Ultimately, that is very, very bullish for gold long-term. We are in the same geographical region, so I owe you a very high-priced dinner if I make as much money on gold as I think I will because it will be the belief in the policy response that keeps me this bullish.
Posted by: Mike C | June 17, 2010 at 06:42 PM
Very witty title and excellent note.
As Cam points out the market might swing dramatically between inflationary and deflationary expectations depending on how government fiscal and central bank monetary policy plays out. BTW, in my humble view, you really should consider adding him to your list of recommended blogs. My must read list is pretty short (about 15 names) and includes both him and you.
David Merkel has talked about bicycle versus table stability. I think we are in an era of bicycle stability and politicians and those in authority will do everything possible to keep the wheels turning (as you have pointed out very well). Whether they succeed is another matter entirely. As a single datapoint, it looks like housing is beginning to collapse with the expiring of the tax credit. What is next in the bag of tricks to stimulate housing?
History shows gold does well in both deflationary and inflationary times (30s and 70s). Homestake Mining was one of the best stocks of the Great Depression. Gold does terrible during periods of stability. Gold lost 3/4 of its value during the "Great Moderation" from 1980-2000.
Having a MODERATE allocation to gold in the current environment probably makes sense given the uncertainties on how all this will play out the next 5-10 years, but it would be NUTS to go to 0% in stocks and 100% gold. Personally, I think vice versa is close to as nuts.
Aside comment. Most blogs have an option to check to get e-mails on responses to comments or subscribe to comments. This would be a nice feature if possible so one could see the conversation develop without having to check back at the blog page.

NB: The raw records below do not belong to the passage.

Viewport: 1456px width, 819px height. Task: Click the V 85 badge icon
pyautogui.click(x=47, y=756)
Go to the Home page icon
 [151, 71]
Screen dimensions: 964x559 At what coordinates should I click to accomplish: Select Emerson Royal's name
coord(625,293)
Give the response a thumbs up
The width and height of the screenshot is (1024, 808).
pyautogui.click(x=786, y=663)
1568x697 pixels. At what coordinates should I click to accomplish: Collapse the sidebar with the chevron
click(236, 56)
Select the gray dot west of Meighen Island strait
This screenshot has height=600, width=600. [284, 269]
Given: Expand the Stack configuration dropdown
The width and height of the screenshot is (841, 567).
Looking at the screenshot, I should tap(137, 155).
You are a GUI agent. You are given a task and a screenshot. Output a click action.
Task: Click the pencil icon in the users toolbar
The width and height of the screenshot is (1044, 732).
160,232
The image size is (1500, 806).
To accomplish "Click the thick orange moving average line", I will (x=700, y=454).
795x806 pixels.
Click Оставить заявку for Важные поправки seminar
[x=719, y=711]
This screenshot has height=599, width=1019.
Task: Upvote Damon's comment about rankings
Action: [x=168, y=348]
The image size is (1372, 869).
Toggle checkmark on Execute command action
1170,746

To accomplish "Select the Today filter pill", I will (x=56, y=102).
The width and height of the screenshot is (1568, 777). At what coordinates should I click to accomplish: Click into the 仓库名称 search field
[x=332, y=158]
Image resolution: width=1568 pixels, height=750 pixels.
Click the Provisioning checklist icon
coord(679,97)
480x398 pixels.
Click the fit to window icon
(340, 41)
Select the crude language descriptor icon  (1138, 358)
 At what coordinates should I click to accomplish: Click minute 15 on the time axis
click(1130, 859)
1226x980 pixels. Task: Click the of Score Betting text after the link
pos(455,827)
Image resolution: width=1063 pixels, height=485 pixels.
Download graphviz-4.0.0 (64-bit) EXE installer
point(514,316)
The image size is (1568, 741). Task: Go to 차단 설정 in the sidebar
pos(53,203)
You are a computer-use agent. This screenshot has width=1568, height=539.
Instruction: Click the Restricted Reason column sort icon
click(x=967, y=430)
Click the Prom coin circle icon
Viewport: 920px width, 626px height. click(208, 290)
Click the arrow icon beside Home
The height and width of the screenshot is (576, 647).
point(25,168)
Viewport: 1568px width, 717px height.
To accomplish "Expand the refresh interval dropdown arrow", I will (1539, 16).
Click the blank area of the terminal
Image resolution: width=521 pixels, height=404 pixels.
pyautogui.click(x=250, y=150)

Posted by: Mike C | June 17, 2010 at 05:33 PM
scm0330 - The story in Illinois is similar. Maybe worse.
But this is not an article of optimism, but one of realism. All I said was that we will probably avoid the worst cases, have modest economic growth, do some compromising on tax increases, and eventually cut entitlements.
The fact that this seems optimistic to you is evidence for my point about the intensity of fear and pessimism.
Just a thought ---
Jeff
Posted by: oldprof | June 17, 2010 at 12:12 PM
I wish I were so optimistic. Our federal government (and yes, we the people who vote the turkeys in) got us here. What has changed about the political system, its inhabitants, and its processes, to make you think we can reverse course, particularly when the policy model of "buy now/pay later" (health care, SS, Medicare, public pensions) is so rampant. I live in NY, renowned for its statehouse dysfunction, and while the state teeters with a late budget and epic fiscal mismanagement the warring parties still fight for the wheel as the car heads off the cliff. No one can bring themselves to slow the car down, agree on a change of course, etc.
Posted by: scm0330 | June 17, 2010 at 05:03 AM
I have thought extensively about the inflation/deflation policy dilemma and I agree with the poltical agnosticism stance as it is helpful for understanding policy.
However, as an investor I believe that the markets are fragile and sentiment likely to swing wildly between inflationary and deflationary expectations. Under those circumstances a trend following model can be useful in this kind of environment. See http://www.qwestfunds.com/publications/newsletters_pdf/newsletter_november_2009.pdf
Posted by: Humble Student | June 17, 2010 at 12:43 AM
Wow. This is so helpful. I don't have any other place to go where I can get such a balanced approach. One that includes the nature of and effects of public policy.